*** Records provided Section Begins ***

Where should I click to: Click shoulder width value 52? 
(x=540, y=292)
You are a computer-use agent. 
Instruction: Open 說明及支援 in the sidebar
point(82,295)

*** Records provided Section Ends ***
*** Records provided Section Begins ***

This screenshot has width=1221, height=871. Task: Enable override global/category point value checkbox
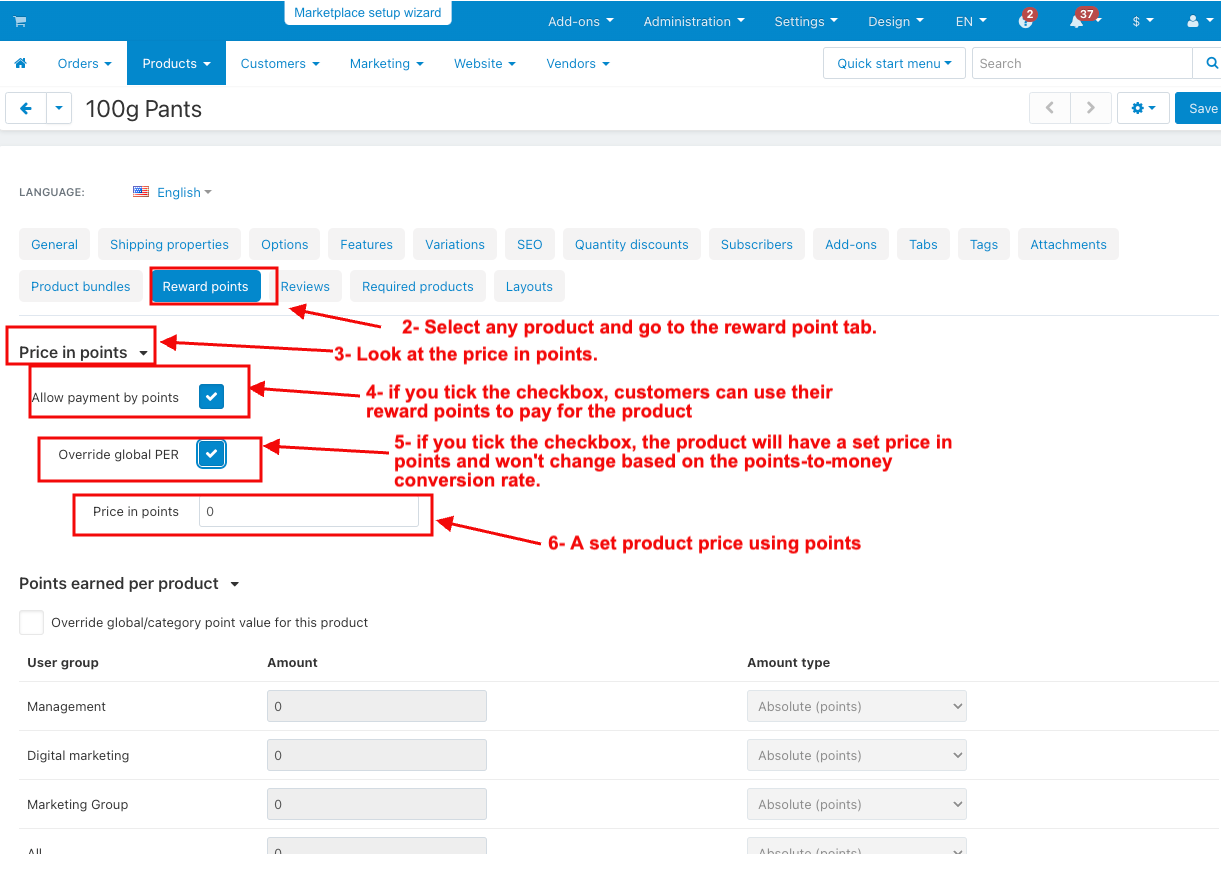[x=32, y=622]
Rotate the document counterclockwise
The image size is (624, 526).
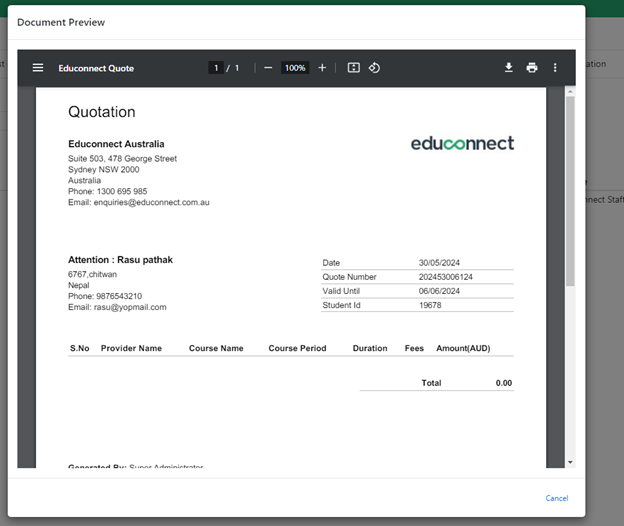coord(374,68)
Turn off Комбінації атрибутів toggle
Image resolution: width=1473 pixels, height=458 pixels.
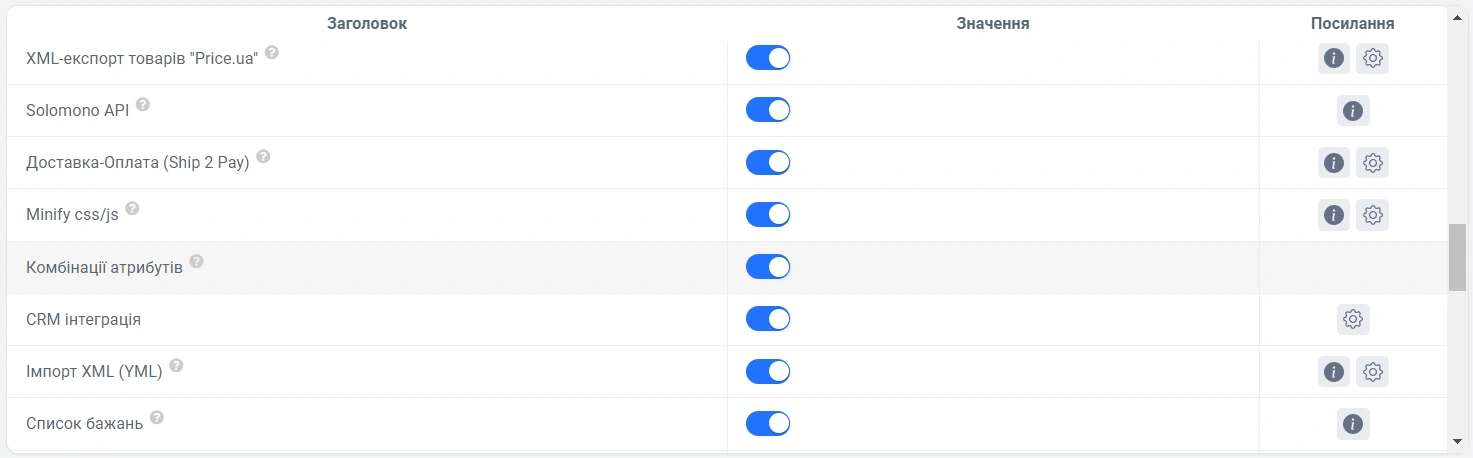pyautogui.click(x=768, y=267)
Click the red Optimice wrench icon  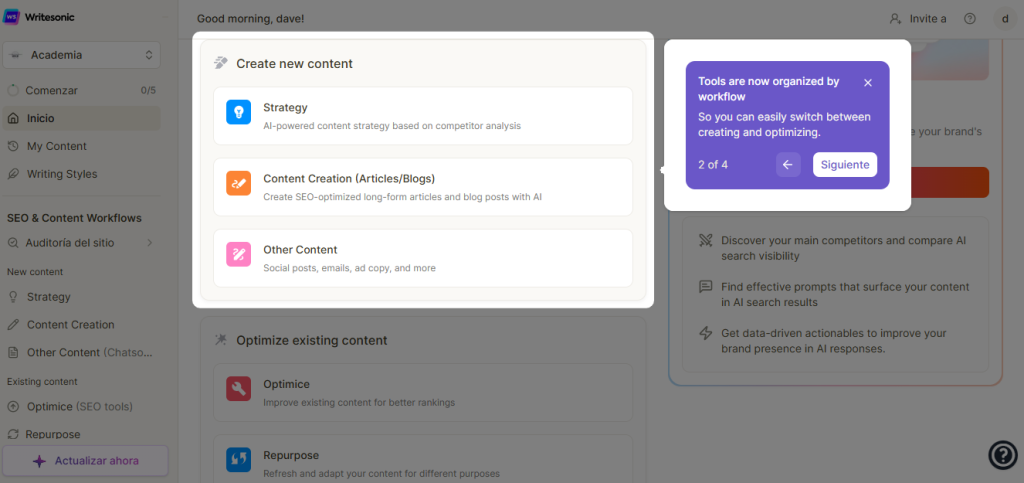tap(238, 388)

*** Records provided Section Ends ***
*** Records provided Section Begins ***

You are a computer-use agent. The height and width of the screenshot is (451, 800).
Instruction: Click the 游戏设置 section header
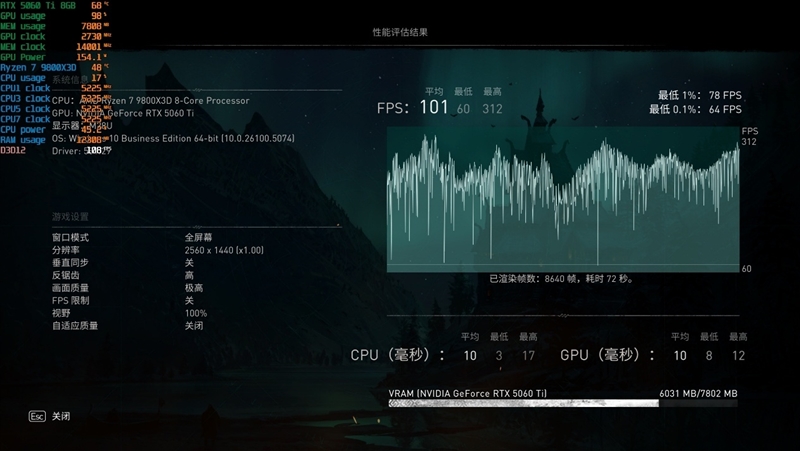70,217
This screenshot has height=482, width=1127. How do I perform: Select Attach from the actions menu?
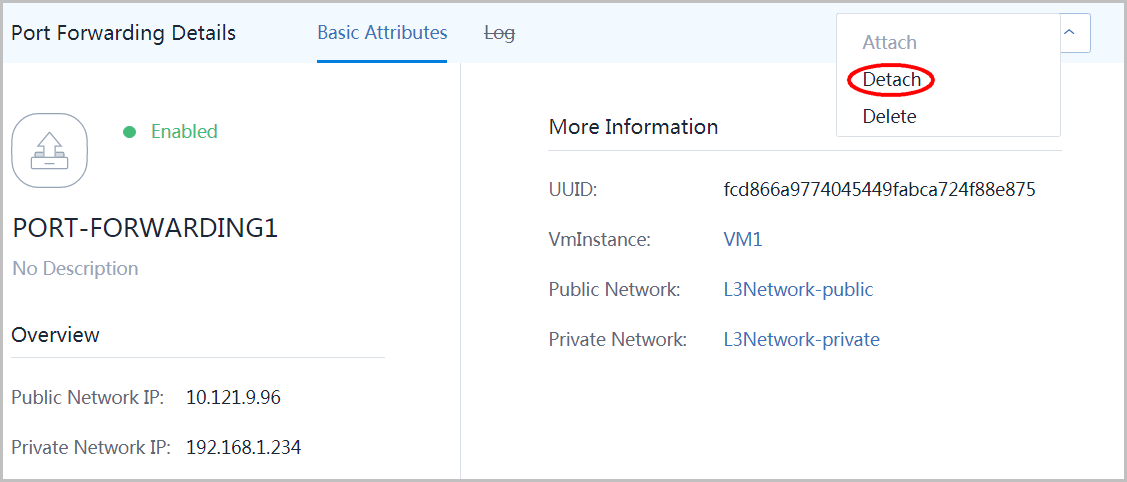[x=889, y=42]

*** Records provided Section Ends ***

Brief:
Which of the lines above contain "computer"? Return them all.

Solution:
You are a computer-use agent. 
You are a computer-use agent. The height and width of the screenshot is (451, 800).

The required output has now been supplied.